05/22/10: Brew day number fourteen. This was actually a pretty awesome brew day. It was the first batch I did with my new brewing equipment. The gas burners in Fig 1 look very different today… I can’t believe how beautiful they look once. Anyway, another advantage of such a brew day is to have a brother alongside to take some pictures. When I brew, I normally do my batches alone and have no time to take pictures. Although I try to take at least some pictures…

Fig 1: Mash kettle on the left side, preparing the sparging water in the kettle on the right

Back to the brew day. The resting went great, the motor did his job pretty well. Unfortunately, the iodine test was not negative clearly enough so we went for another 10 min rest at 73°C (at the end 30 min in total) to be sure.

Fig 2: Stir the mash

Fig 3: Mash kettle with the stirring motor

Then transferred the mash into the lautering bucket and collected the wort.

Fig 4: Sparging

The hops went in the boiling wort and boiled the wort for 80 min and cooled it down and pitched some of Wyeast’s #2565 Kölsch yeast.

14/06/10: Bottled the batch after 14 days of primary fermentation. Carbonated to a level of 2 vol and then left the bottles carbonate for a week and then transferred the bottles to a cooler place (15°C (59°F)) to mature.

07/14/10: Tasting:

Aroma: Light sweet aroma, hops are detectable and some apple notes. Maybe some acetaldehyde…

Appearance: Yellow color, clear, persistent white head.

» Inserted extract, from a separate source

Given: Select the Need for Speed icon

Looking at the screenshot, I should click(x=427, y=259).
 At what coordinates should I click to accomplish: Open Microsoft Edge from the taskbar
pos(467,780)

Looks like a typical Kölsch.

Flavor: Malty sweet, lightly bitterness and very fruity (apple). Very nice.

Mouthfeel: Light to medium body, average carbonation level, short and lightly sweet aftertaste. This makes this beer a really thirst quencher.

Overall Impression: Well, another nice brew. Quite easy to drink. I did the tasting with the BJCP guidelines (6C Kölsch) booklet and tried to compare this brew with the stylistic accuracy. My verdict: Exemplifies style well, requires some fine-tuning.

What changes would I consider for another batch? Include a secondary fermentation step. Maybe do a two-week primary fermentation followed by a two-week secondary fermentation step. This could decrease any acetaldehyde. Acetaldehyde is formed by the yeast by metabolizing glucose which leads to a green apple aroma in the finished beer. Leaving the beer longer on the yeast cake would decrease the level of acetaldehyde due to further metabolism.